**YOUR TASK**
After locating the line with "Click the scrambled" in the entries below, set down exactly that line and each one after it to the end, skipping pictures.

(Pixel coordinate grounding data)
________

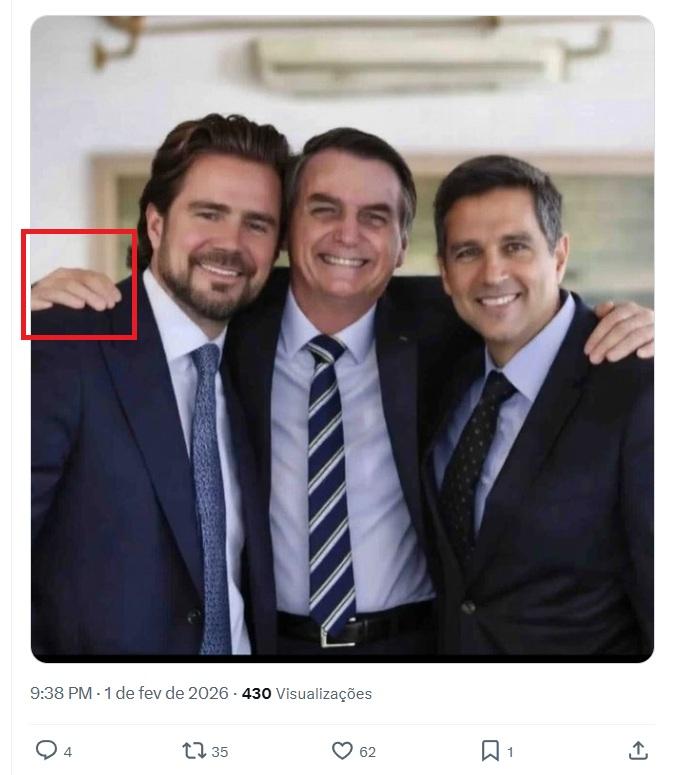Click the bookmark count showing 1
The height and width of the screenshot is (775, 673).
click(x=510, y=751)
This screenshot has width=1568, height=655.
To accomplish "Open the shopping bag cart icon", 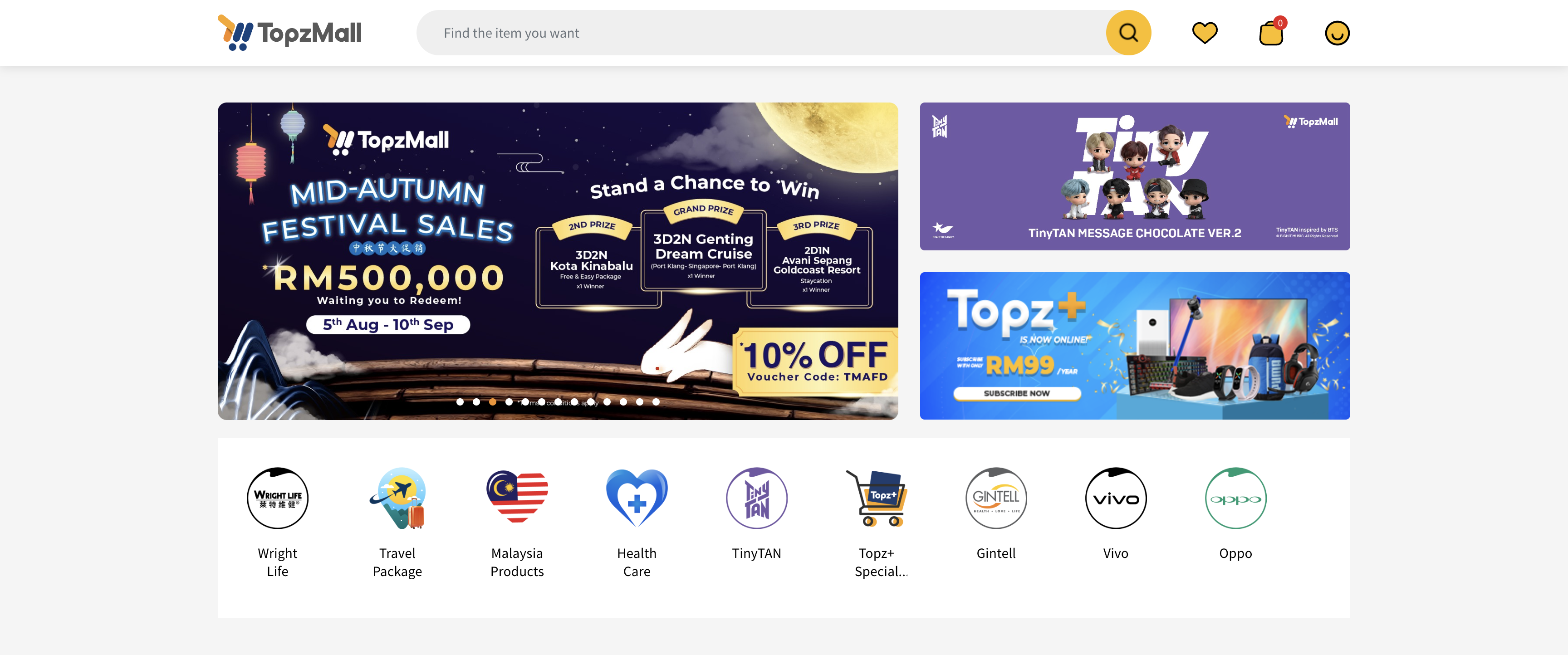I will tap(1271, 33).
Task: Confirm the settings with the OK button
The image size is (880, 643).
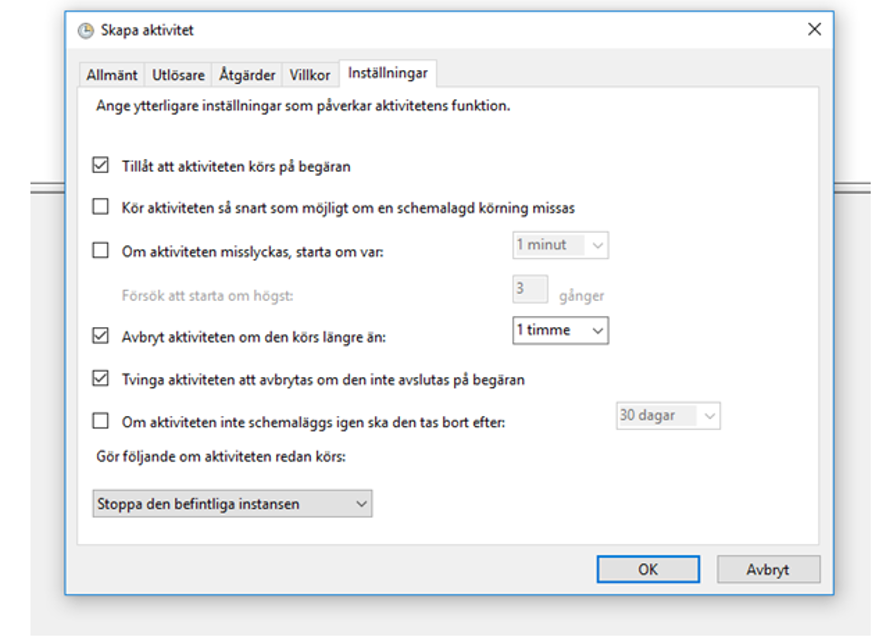Action: coord(648,569)
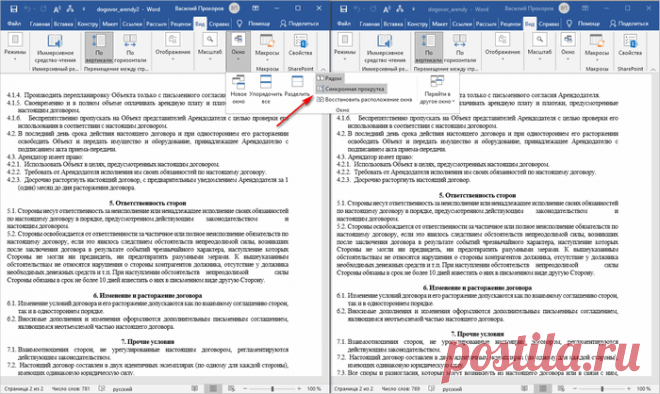Image resolution: width=660 pixels, height=394 pixels.
Task: Expand the Макросы dropdown in left window
Action: pos(267,48)
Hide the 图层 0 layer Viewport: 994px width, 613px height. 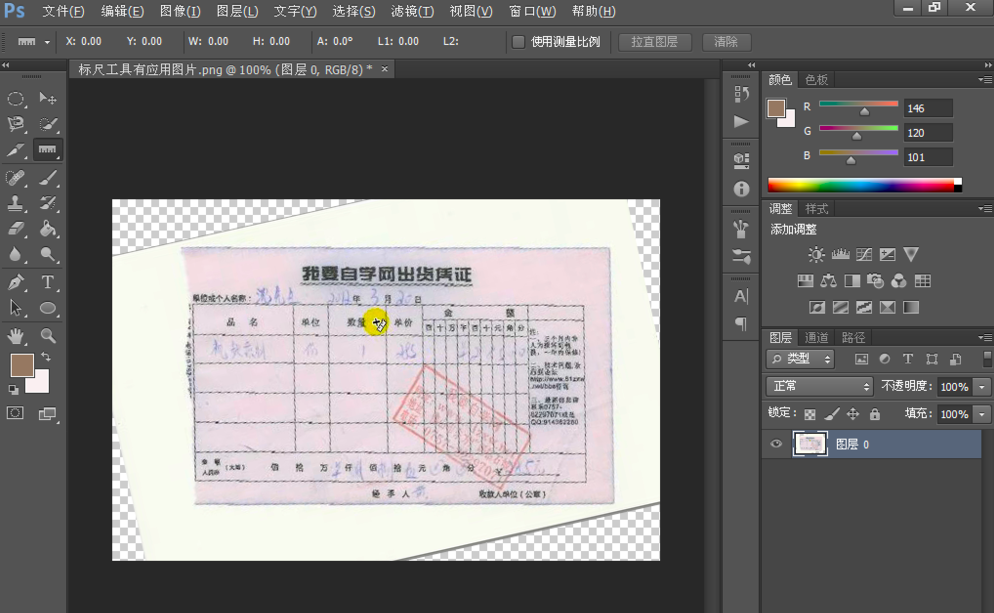776,444
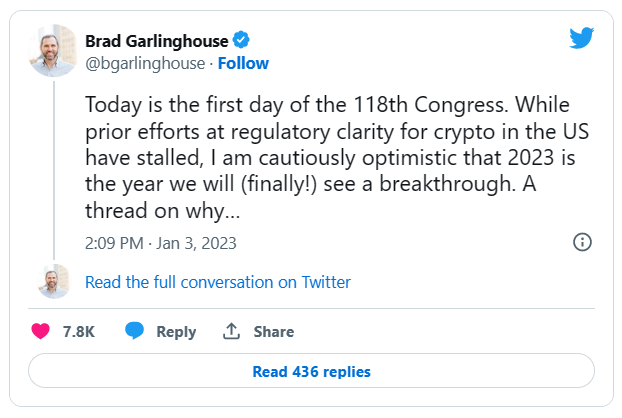Open the Twitter info circle icon

click(582, 242)
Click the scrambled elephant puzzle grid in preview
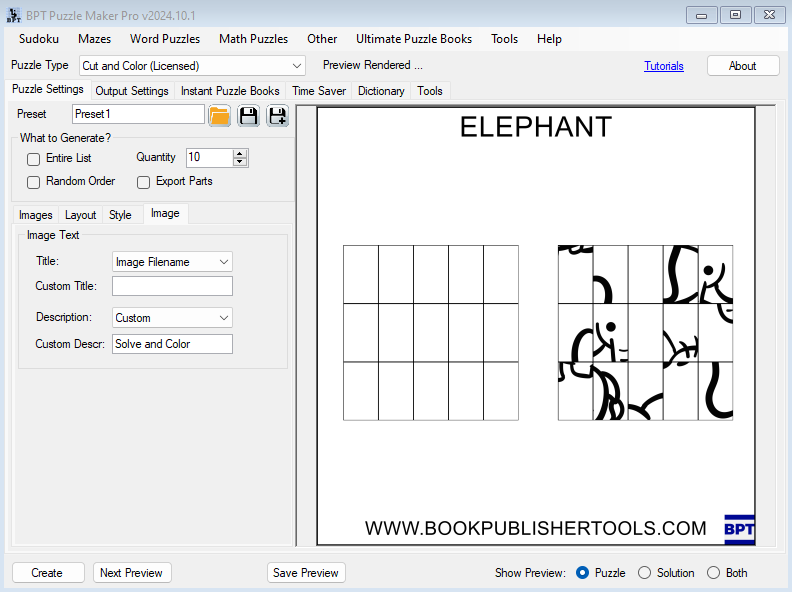Image resolution: width=792 pixels, height=592 pixels. (645, 332)
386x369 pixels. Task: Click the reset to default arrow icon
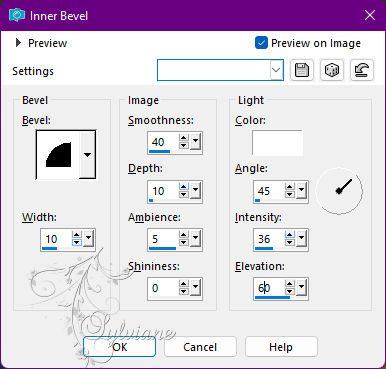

________

**WRITTEN ANSWER**
Click the scrambled elephant puzzle grid in preview
Image resolution: width=792 pixels, height=592 pixels. (645, 332)
386x369 pixels. Task: Click the reset to default arrow icon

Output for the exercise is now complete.